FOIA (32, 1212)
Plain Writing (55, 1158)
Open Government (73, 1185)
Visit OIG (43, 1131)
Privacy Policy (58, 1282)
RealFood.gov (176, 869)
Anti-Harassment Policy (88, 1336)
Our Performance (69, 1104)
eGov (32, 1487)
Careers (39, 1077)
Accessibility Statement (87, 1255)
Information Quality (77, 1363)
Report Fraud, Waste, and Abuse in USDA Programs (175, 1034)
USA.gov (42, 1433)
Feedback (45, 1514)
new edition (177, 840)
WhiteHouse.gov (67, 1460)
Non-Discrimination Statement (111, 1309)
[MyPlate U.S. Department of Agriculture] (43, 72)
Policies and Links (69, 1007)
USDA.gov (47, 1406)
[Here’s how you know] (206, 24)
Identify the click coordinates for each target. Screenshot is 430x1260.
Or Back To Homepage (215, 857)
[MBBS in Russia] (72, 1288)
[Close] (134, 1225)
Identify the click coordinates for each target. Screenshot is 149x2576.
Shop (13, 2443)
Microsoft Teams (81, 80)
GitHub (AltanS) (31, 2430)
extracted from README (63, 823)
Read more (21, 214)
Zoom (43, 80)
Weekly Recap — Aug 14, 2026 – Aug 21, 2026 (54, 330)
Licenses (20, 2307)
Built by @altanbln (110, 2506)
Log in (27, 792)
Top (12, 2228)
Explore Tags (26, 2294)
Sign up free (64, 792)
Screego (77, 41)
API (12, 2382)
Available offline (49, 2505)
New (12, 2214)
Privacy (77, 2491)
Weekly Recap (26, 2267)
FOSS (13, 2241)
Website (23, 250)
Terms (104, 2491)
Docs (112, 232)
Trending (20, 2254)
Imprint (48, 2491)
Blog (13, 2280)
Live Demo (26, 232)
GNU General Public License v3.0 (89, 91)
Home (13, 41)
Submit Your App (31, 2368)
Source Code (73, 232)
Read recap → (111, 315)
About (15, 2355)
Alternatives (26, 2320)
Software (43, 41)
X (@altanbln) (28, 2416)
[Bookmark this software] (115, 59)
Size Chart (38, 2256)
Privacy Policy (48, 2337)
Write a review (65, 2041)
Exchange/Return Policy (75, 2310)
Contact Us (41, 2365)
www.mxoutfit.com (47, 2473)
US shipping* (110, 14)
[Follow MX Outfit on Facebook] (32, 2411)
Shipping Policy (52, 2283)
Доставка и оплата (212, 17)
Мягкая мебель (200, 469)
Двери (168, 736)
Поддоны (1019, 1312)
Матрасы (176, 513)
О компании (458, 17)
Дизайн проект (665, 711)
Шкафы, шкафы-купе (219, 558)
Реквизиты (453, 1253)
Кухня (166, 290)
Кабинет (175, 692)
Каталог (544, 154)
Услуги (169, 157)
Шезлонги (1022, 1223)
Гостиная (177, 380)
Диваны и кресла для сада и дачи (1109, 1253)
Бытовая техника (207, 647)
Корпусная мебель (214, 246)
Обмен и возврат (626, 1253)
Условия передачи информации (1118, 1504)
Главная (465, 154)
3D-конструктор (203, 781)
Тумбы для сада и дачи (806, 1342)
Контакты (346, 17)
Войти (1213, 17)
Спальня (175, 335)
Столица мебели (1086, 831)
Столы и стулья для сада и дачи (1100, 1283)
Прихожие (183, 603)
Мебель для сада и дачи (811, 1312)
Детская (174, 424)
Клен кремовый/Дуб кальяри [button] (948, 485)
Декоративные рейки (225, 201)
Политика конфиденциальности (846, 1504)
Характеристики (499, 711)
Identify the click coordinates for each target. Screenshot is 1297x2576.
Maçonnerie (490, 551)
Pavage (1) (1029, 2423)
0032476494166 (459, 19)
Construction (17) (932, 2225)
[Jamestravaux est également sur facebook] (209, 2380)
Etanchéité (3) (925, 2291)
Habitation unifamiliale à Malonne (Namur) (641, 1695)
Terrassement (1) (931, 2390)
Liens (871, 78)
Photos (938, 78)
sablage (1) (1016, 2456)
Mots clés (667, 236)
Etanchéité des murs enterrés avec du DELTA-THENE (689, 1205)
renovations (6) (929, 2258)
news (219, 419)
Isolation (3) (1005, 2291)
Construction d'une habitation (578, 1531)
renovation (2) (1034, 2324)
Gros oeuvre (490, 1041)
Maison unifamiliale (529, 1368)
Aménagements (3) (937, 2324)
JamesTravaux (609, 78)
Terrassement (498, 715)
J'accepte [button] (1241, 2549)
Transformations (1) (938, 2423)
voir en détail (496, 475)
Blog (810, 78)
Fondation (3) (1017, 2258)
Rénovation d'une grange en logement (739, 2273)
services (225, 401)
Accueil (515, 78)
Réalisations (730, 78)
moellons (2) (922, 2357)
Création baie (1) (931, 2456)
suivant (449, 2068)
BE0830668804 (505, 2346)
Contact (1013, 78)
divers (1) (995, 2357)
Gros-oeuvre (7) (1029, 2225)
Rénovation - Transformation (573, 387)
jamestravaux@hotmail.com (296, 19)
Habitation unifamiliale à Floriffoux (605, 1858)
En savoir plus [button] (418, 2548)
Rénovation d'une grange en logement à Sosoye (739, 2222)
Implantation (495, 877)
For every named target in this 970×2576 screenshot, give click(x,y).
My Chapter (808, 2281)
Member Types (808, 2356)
※ ※ ※
▸ **TASK OBJECTIVE**
Please give back exactly the lines of the listing above that run from the one containing "Log in (27, 792)" through the one containing "Mots clés (667, 236)", and only those.

▸ **TASK OUTPUT**
Log in (27, 792)
Top (12, 2228)
Explore Tags (26, 2294)
Sign up free (64, 792)
Screego (77, 41)
API (12, 2382)
Available offline (49, 2505)
New (12, 2214)
Privacy (77, 2491)
Weekly Recap (26, 2267)
FOSS (13, 2241)
Website (23, 250)
Terms (104, 2491)
Docs (112, 232)
Trending (20, 2254)
Imprint (48, 2491)
Blog (13, 2280)
Live Demo (26, 232)
GNU General Public License v3.0 (89, 91)
Home (13, 41)
Submit Your App (31, 2368)
Source Code (73, 232)
Read recap → (111, 315)
About (15, 2355)
Alternatives (26, 2320)
Software (43, 41)
X (@altanbln) (28, 2416)
[Bookmark this software] (115, 59)
Size Chart (38, 2256)
Privacy Policy (48, 2337)
Write a review (65, 2041)
Exchange/Return Policy (75, 2310)
Contact Us (41, 2365)
www.mxoutfit.com (47, 2473)
US shipping* (110, 14)
[Follow MX Outfit on Facebook] (32, 2411)
Shipping Policy (52, 2283)
Доставка и оплата (212, 17)
Мягкая мебель (200, 469)
Двери (168, 736)
Поддоны (1019, 1312)
Матрасы (176, 513)
О компании (458, 17)
Дизайн проект (665, 711)
Шкафы, шкафы-купе (219, 558)
Реквизиты (453, 1253)
Кухня (166, 290)
Кабинет (175, 692)
Каталог (544, 154)
Услуги (169, 157)
Шезлонги (1022, 1223)
Гостиная (177, 380)
Диваны и кресла для сада и дачи (1109, 1253)
Бытовая техника (207, 647)
Корпусная мебель (214, 246)
Обмен и возврат (626, 1253)
Условия передачи информации (1118, 1504)
Главная (465, 154)
3D-конструктор (203, 781)
Тумбы для сада и дачи (806, 1342)
Контакты (346, 17)
Войти (1213, 17)
Спальня (175, 335)
Столица мебели (1086, 831)
Столы и стулья для сада и дачи (1100, 1283)
Прихожие (183, 603)
Мебель для сада и дачи (811, 1312)
Детская (174, 424)
Клен кремовый/Дуб кальяри [button] (948, 485)
Декоративные рейки (225, 201)
Политика конфиденциальности (846, 1504)
Характеристики (499, 711)
Identify the click coordinates for each target. Screenshot is 1297x2576.
Maçonnerie (490, 551)
Pavage (1) (1029, 2423)
0032476494166 (459, 19)
Construction (17) (932, 2225)
[Jamestravaux est également sur facebook] (209, 2380)
Etanchéité (3) (925, 2291)
Habitation unifamiliale à Malonne (Namur) (641, 1695)
Terrassement (1) (931, 2390)
Liens (871, 78)
Photos (938, 78)
sablage (1) (1016, 2456)
Mots clés (667, 236)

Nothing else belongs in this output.